Lesson
03 of 13

🏦 Agricultural Credit: Meaning and Classification

Understand the meaning, need, and classification of agricultural credit by purpose, time, security, source, and repayment structure.

Farm households rarely have enough internal funds to meet all production, development, marketing, and household needs. Agricultural credit fills that gap by transferring purchasing power for productive or consumption use with a commitment to repay later.


Meaning of Credit

Credit means obtaining control over money or purchasing power in the present in exchange for a promise to repay it in the future.
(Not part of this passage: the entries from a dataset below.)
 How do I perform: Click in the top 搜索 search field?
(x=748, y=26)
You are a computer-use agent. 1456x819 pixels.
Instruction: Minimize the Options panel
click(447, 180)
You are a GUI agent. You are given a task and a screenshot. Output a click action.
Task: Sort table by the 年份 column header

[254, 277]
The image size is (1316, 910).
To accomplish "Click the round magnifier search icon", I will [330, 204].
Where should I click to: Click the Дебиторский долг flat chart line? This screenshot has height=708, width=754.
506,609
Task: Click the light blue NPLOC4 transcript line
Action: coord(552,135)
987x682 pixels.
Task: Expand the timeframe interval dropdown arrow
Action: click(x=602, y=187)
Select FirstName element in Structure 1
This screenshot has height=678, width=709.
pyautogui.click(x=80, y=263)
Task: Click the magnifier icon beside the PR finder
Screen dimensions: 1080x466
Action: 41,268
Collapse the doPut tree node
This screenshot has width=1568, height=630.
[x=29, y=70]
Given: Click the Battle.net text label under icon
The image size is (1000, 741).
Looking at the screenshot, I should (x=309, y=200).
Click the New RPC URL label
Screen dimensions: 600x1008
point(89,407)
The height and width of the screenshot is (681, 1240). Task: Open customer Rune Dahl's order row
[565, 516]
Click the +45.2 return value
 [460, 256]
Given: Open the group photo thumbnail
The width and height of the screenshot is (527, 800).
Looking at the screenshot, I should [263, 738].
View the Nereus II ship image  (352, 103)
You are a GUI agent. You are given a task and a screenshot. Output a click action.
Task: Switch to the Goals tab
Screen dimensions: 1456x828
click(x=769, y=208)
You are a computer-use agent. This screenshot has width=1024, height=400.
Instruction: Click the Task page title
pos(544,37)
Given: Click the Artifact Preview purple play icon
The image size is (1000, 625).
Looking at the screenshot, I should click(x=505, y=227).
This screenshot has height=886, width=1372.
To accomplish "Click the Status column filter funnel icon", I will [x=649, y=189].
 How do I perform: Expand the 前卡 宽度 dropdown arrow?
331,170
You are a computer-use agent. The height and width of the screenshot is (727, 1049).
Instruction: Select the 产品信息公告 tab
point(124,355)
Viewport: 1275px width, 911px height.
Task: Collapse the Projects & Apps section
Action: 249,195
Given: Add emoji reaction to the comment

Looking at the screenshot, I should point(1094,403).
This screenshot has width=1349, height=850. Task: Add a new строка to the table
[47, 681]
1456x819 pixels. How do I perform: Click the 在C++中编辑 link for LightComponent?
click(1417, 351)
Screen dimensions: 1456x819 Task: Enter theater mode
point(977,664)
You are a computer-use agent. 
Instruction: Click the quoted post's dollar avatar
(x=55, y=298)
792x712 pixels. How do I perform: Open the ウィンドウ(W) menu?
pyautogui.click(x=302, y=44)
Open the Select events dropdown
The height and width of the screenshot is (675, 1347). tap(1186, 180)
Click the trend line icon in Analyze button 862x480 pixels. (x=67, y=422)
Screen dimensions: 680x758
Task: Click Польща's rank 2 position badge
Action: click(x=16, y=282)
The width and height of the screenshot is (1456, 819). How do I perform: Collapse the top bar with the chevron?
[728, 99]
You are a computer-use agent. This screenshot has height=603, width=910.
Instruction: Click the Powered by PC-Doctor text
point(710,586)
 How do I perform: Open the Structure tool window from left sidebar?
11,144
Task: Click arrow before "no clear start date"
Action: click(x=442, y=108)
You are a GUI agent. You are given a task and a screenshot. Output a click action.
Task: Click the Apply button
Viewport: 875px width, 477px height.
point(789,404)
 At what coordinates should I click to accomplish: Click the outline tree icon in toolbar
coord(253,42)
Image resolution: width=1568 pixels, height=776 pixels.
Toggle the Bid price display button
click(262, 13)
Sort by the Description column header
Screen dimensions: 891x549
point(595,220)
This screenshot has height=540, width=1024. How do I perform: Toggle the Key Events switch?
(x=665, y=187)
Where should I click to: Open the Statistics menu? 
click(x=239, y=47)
In agricultural context, agricultural credit refers to funds made available from sources outside the farm for agricultural production, investment, marketing, or related purposes.


Meaning of Farm Finance

Farm finance is broader than a single loan. It includes:

  • raising funds for farm use
  • allocating funds to productive purposes
  • managing borrowed capital
  • ensuring repayment through income generation

So agricultural credit is one major component of agricultural finance.


Need for Agricultural Credit

Farmers need credit because:

  • cultivation expenses must be met before income is realized
  • modern inputs are costly
  • irrigation, mechanization, and livestock require investment
  • farm and family cash flows are seasonal
  • marketing often needs holding capacity and working funds

Credit therefore helps bridge both production gaps and timing gaps.


Classification of Agricultural Credit

Agricultural credit can be classified in several ways.

1. Based on Purpose

Development or Investment Credit

Used for creation of durable productive assets such as:

  • land purchase and land improvement
  • irrigation structures
  • tractors and machinery
  • plantation and orchard development
  • dairy, poultry, fisheries, and allied enterprises

Production Credit

Used for current cultivation expenses such as:

  • seed
  • fertilizer
  • pesticides
  • wages

Marketing Credit

Used to support post-harvest holding and marketing operations so that produce need not be sold immediately under distress.

Consumption Credit

Used for household consumption needs. This type is important socially, though less desirable than productive credit from a development perspective.


2. Based on Repayment Period

Short-Term Credit

  • usually 6 to 18 months
  • used for seasonal crop production
  • repaid after harvest or marketing

Medium-Term Credit

  • usually 2 to 5 years
  • used for pump-sets, implements, livestock, and minor improvements

Long-Term Credit

  • more than 5 years, sometimes much longer
  • used for major investment such as wells, tractors, land development, and permanent improvements

3. Based on Security

Secured Credit

Advanced against some asset or collateral such as land, crop, livestock, or warehouse receipt.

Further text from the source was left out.